Martedì 15 Luglio 2014

Graffiti, niente più multe ai proprietari dei muri

Scarabocchi in piena zona pedonale
(Foto by varesepress)

Niente più multe ai proprietari dei muri “vandalizzati” con i graffiti. I quali, tuttavia, dovranno pagare lo stesso per la pulizia delle pareti esterne degli edifici.

L’amministrazione comunale ha infatti deciso di modificare il regolamento del decoro urbano, eliminando la previsione delle sanzioni per quei privati che, dopo essere stati sollecitati a pulire i muri degli edifici nel centro storico, non avessero eseguito la direttiva del Comune entro una certa data dalla notifica.

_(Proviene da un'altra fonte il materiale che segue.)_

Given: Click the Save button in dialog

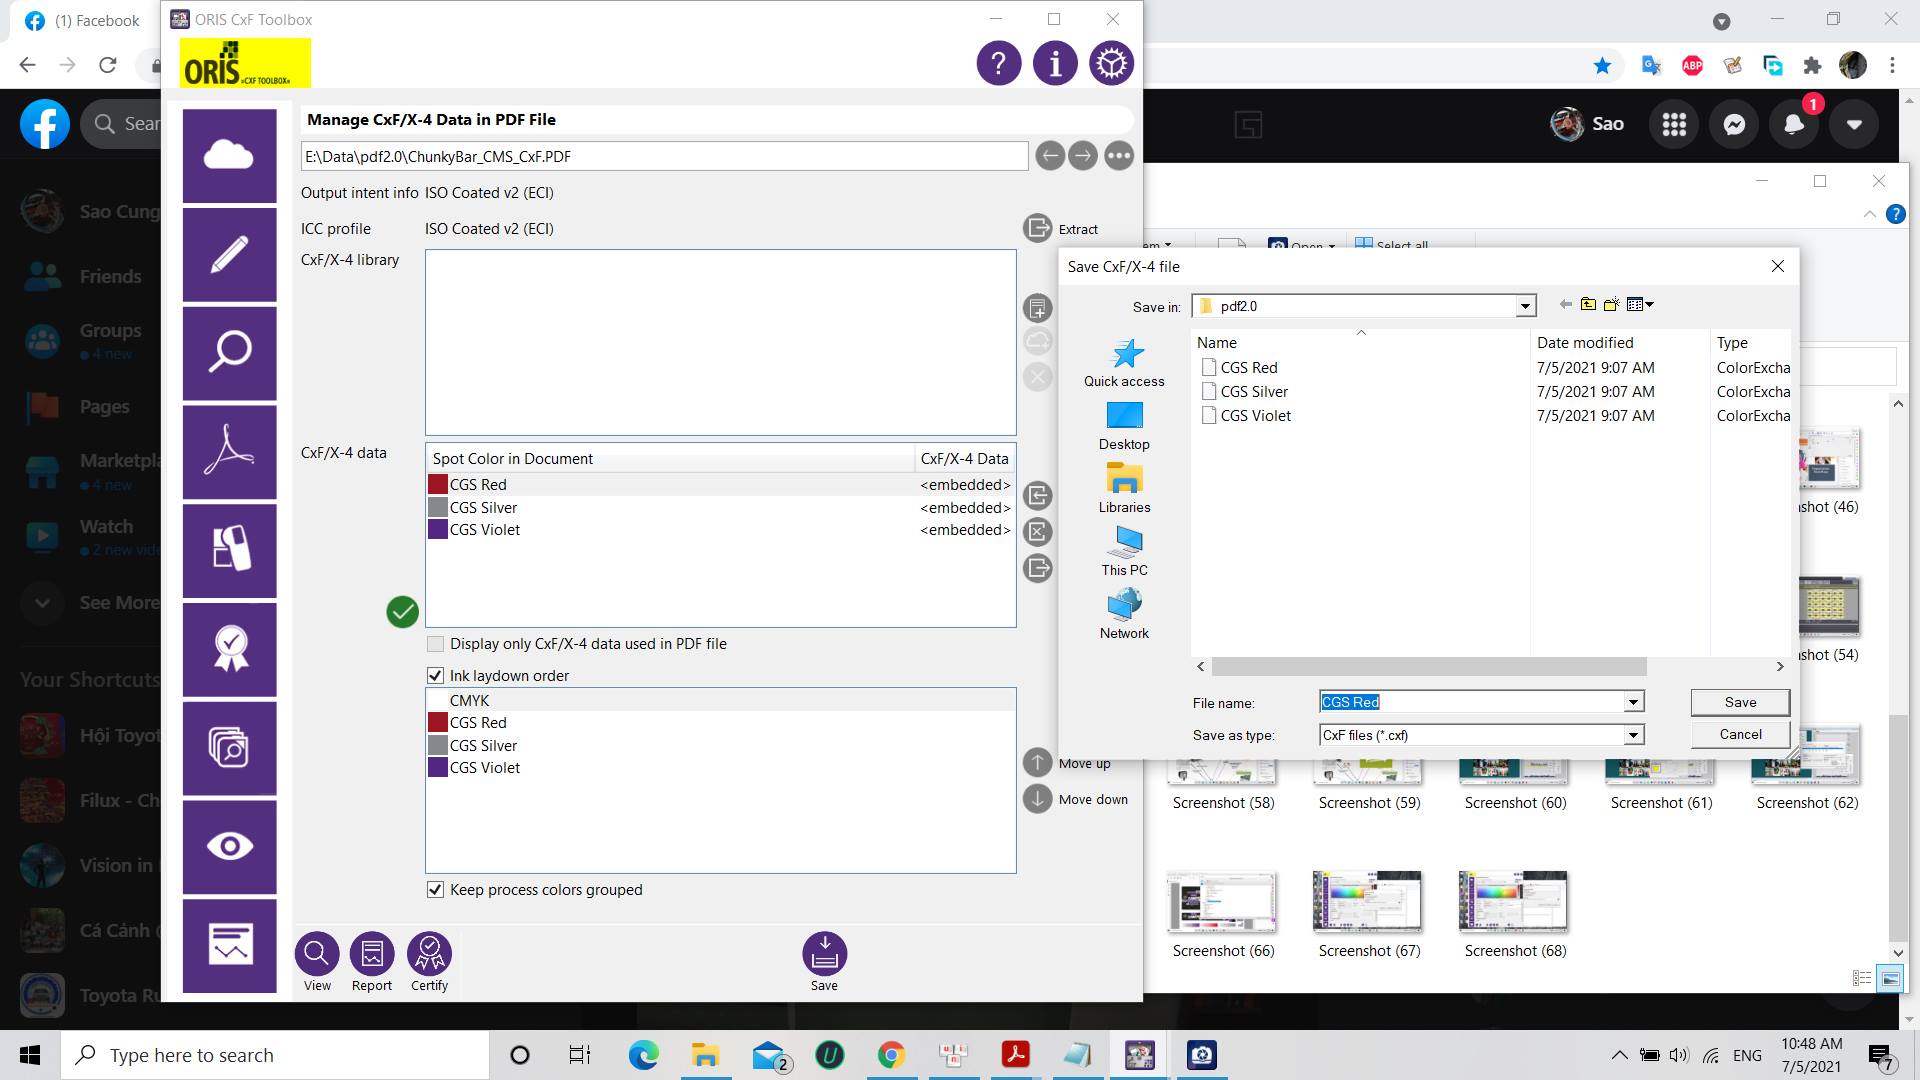Looking at the screenshot, I should pos(1740,702).
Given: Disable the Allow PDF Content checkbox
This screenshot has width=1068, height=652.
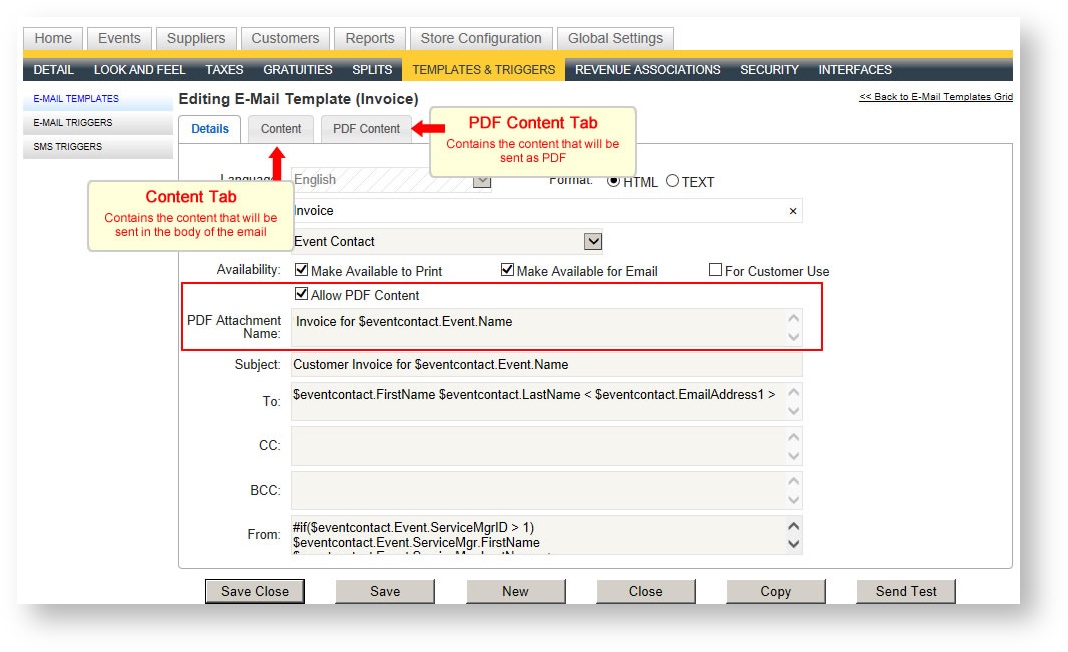Looking at the screenshot, I should click(x=300, y=293).
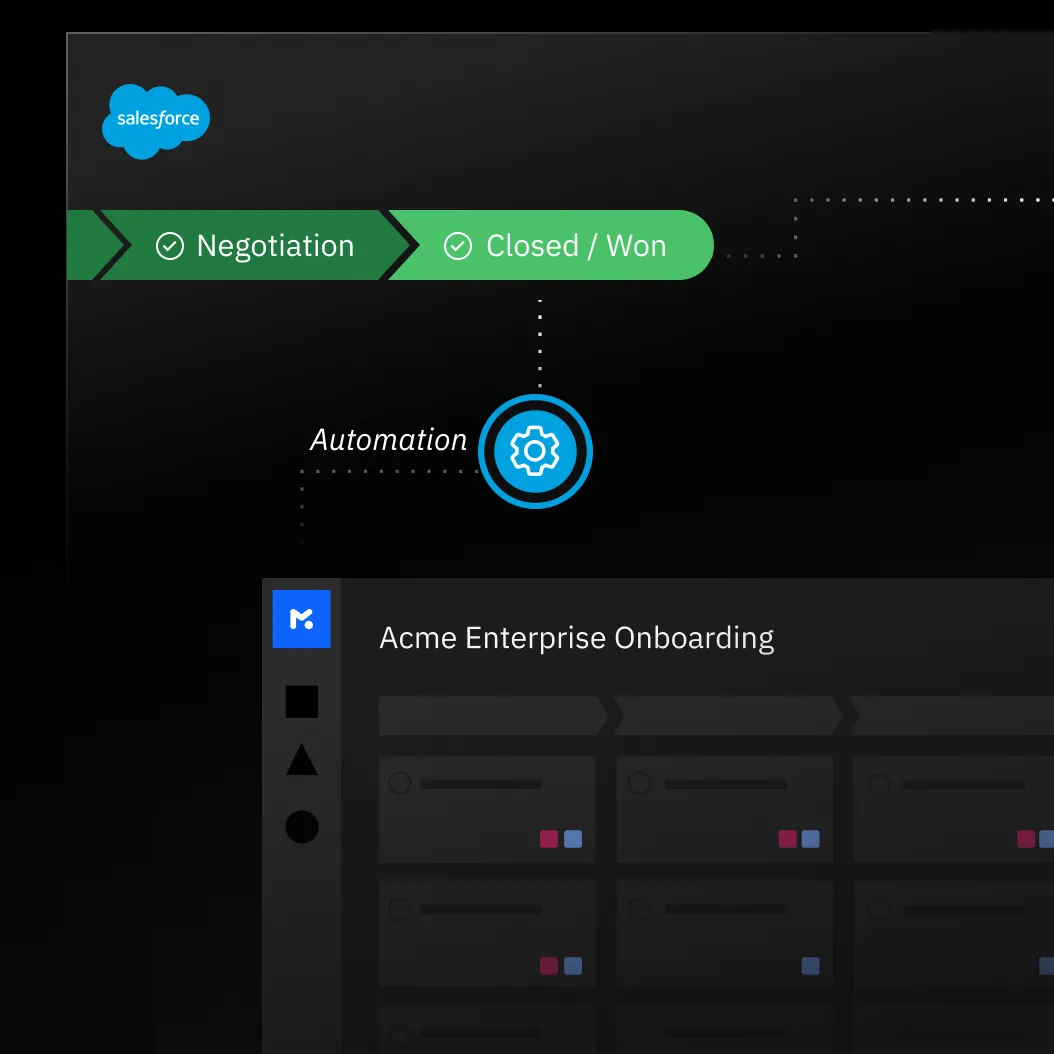The width and height of the screenshot is (1054, 1054).
Task: Click the checkmark icon on the Negotiation stage
Action: [170, 245]
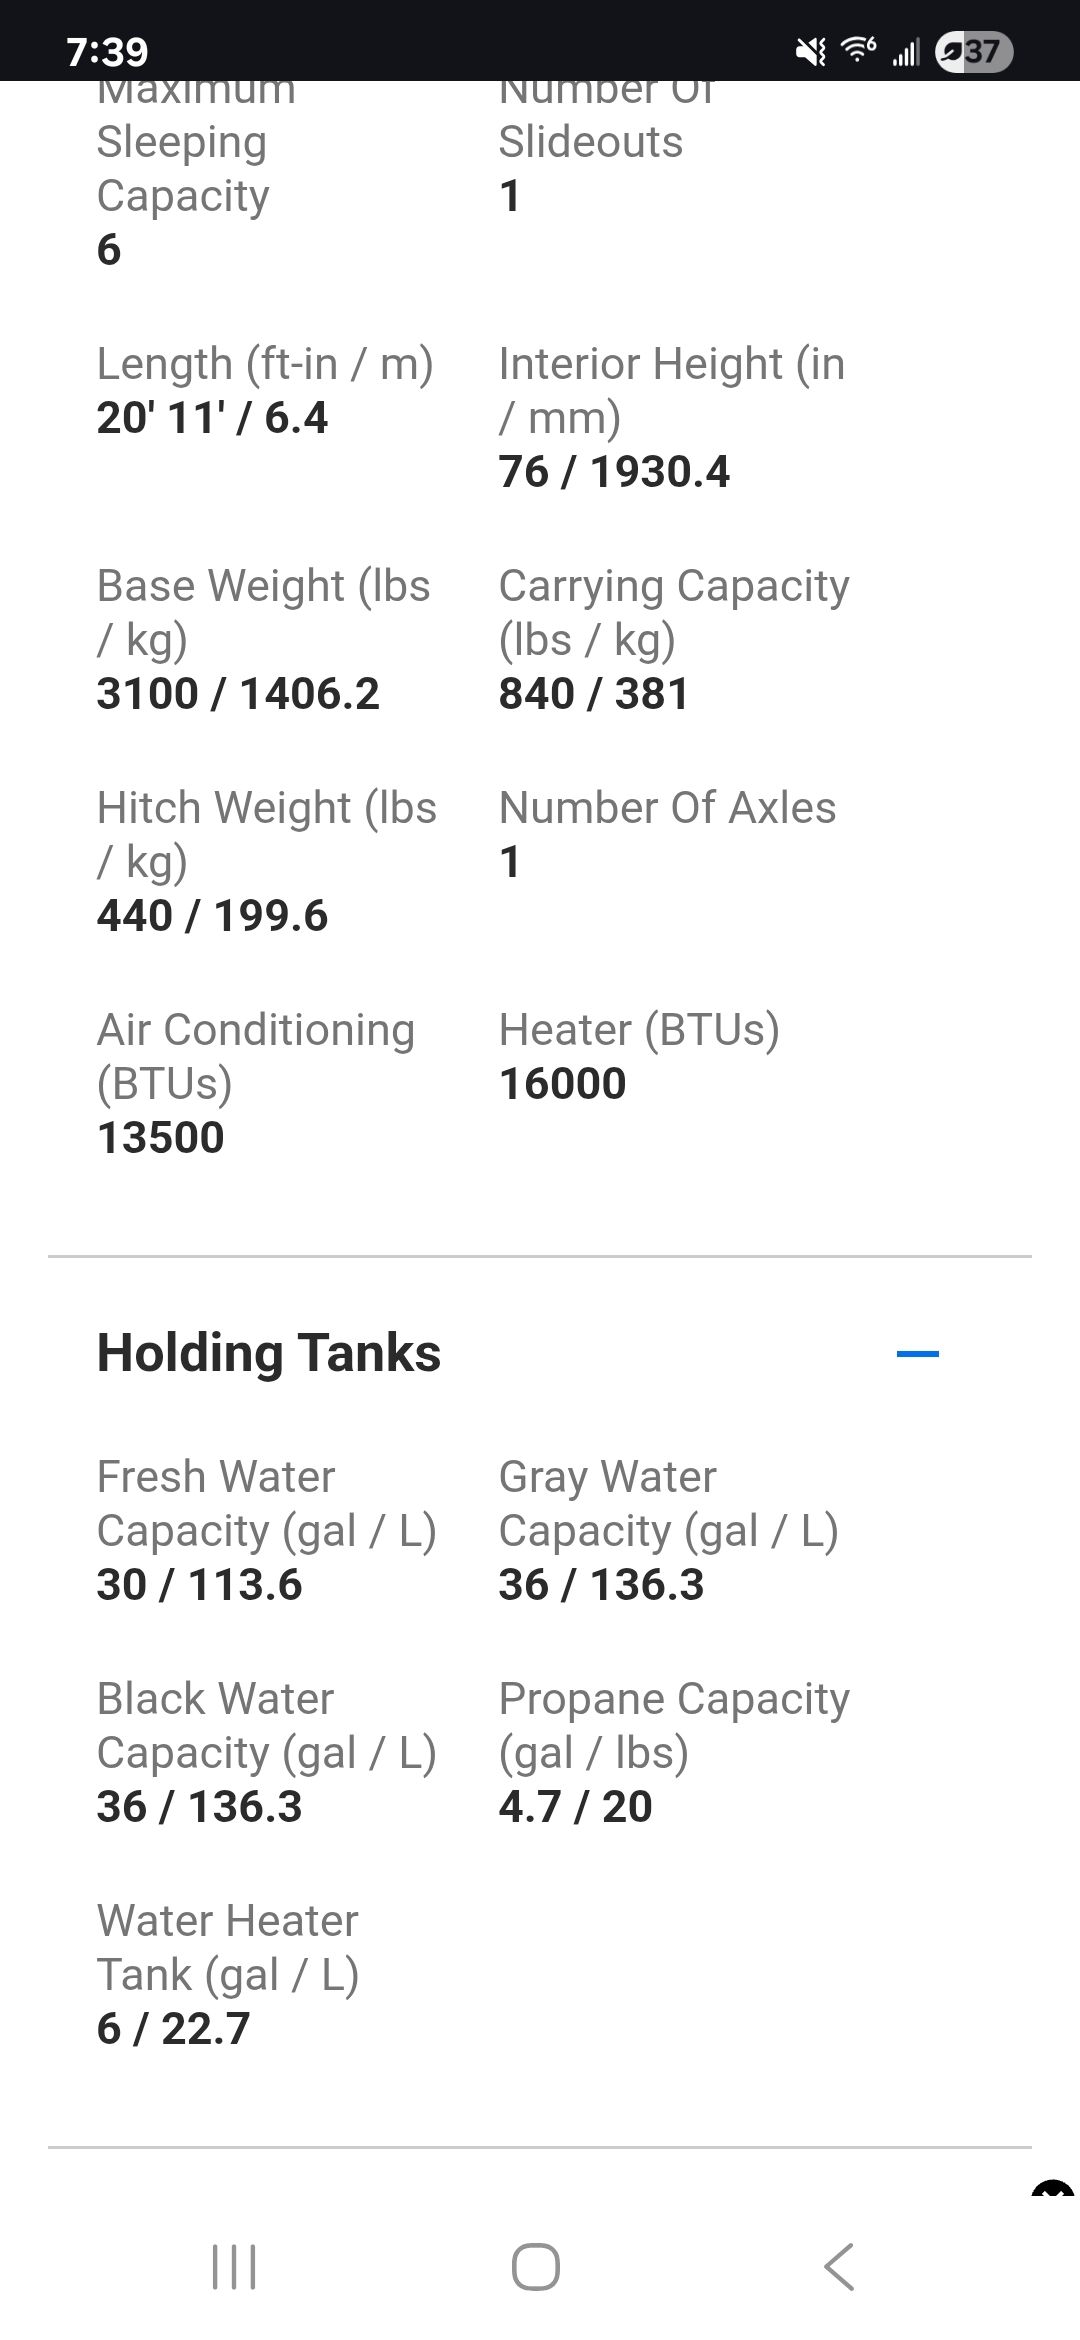
Task: Tap the battery 37 percent indicator
Action: [974, 51]
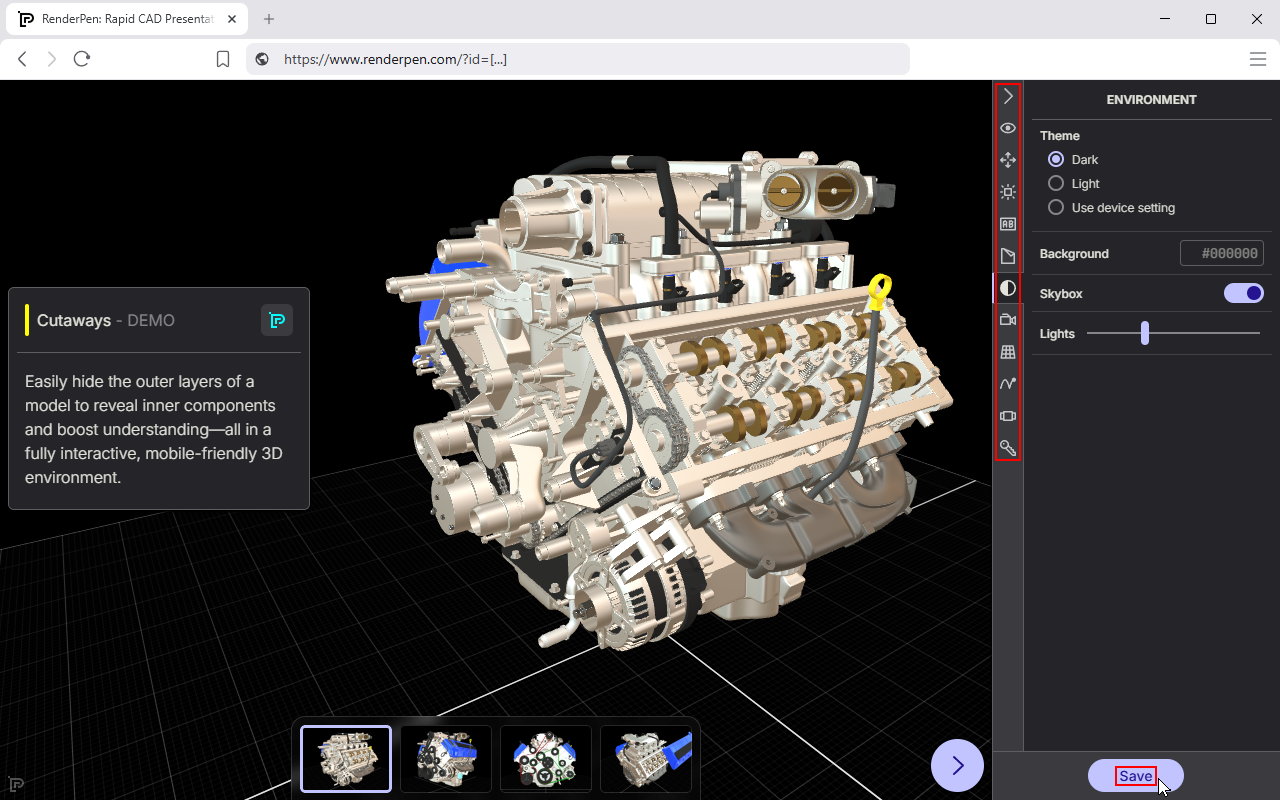The width and height of the screenshot is (1280, 800).
Task: Open the visibility eye panel in sidebar
Action: pyautogui.click(x=1008, y=128)
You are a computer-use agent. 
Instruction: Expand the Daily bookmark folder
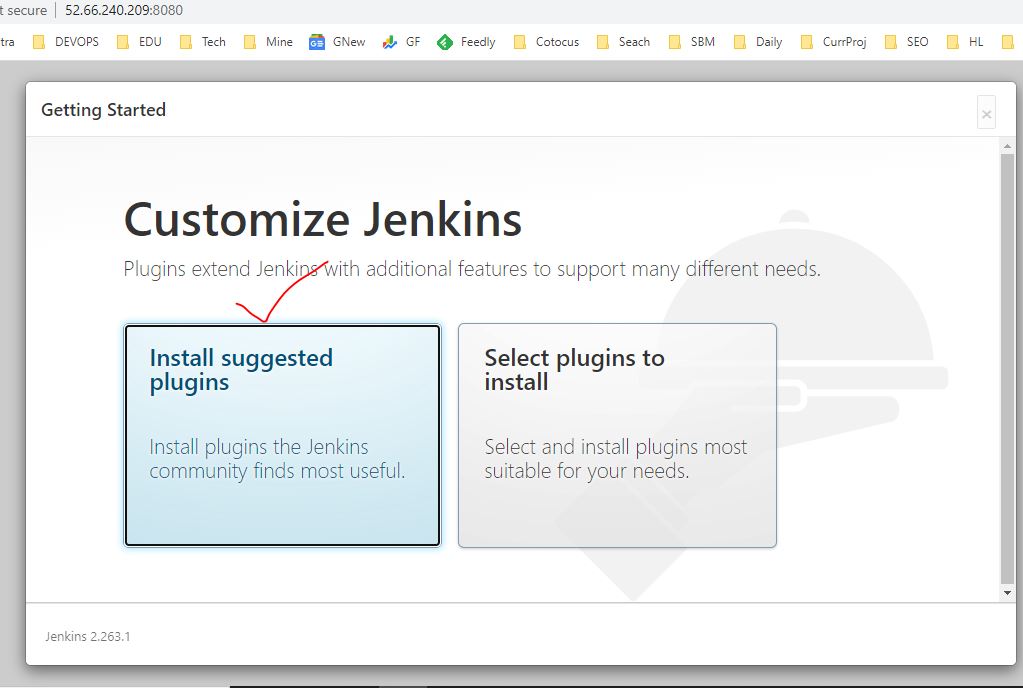coord(758,42)
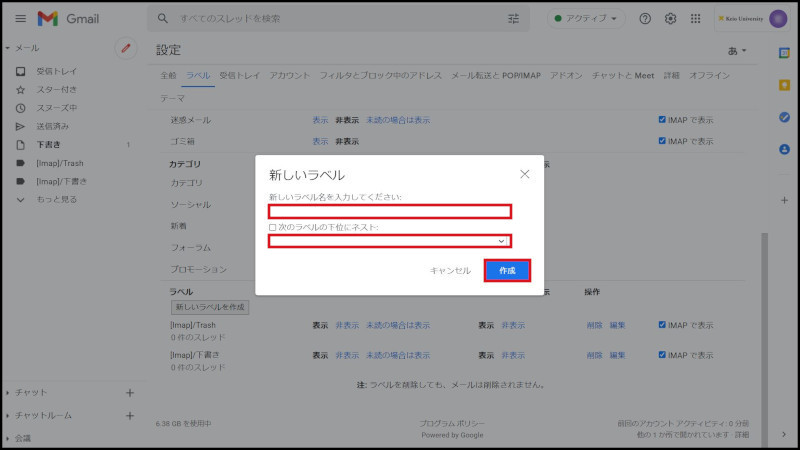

La norma sulla multa, infatti, presentava un problema di legittimità, che era stato sollevato dall’opposizione durante le sedute di commissione.

In un primo momento, la giunta sembrava intenzionata a mantenere le multe. Alla fine, ha deciso di evitare i problemi di possibili ricorsi e ha deciso di modificare il regolamento, eliminando le sanzioni. Ma questo non significa che i proprietari non dovranno pagare la pulizia degli stabili.

«Quello che cambia è che noi notificheremo, senza più la previsione della multa, l’obbligo del privato a pulire i muri - spiega l’assessore all’Ambiente Stefano Clerici - per eseguire l’ordinanza avrà tempo un mese e mezzo. Se non lo farà, procederemo noi, addebitando i costi al privato». Insomma, anche senza multa, al privato toccherà pagare per i danni dei graffitari.

Il nuovo regolamento, quindi, sarà probabilmente al centro di nuove polemiche.

A contestare duramente il provvedimento delle sanzioni era stato il consigliere comunale di Movimento Libero Alessio Nicoletti. Il quale aveva sollevato il dubbio di legittimità, richiedendo anche una parere da parte del segretario generale del Comune di Varese Filippo Ciminelli. Mentre l’amministrazione ha sempre spinto per tenerle non come forma repressiva, «tuttavia nel momento in cui la collaborazione non si riesce a trovare, è necessario avere uno strumento per portare avanti l’ordinanza» era la posizione della maggioranza. Che però ha preferito, a questo punto, evitare il rischio di illegittimità.

A spingere per dare un giro di vite ai vandalismi è stato in questi mesi il presidente della commissione Ambiente Andrea Porrini (Lega Nord). La sua posizione è sempre stata quella della necessità di evitare il degrado del centro, che soprattutto negli ultimi due anni è cresciuto a vista d’occhio, sempre secondo l’esponente leghista.

L’amministrazione, con la polizia locale, ha anche tentato di arginare il fenomeno. Purtroppo, non sempre ottenendo risultati.

Il regolamento andrà giovedì sera in discussione in commissione, che si esprimerà sulle novità.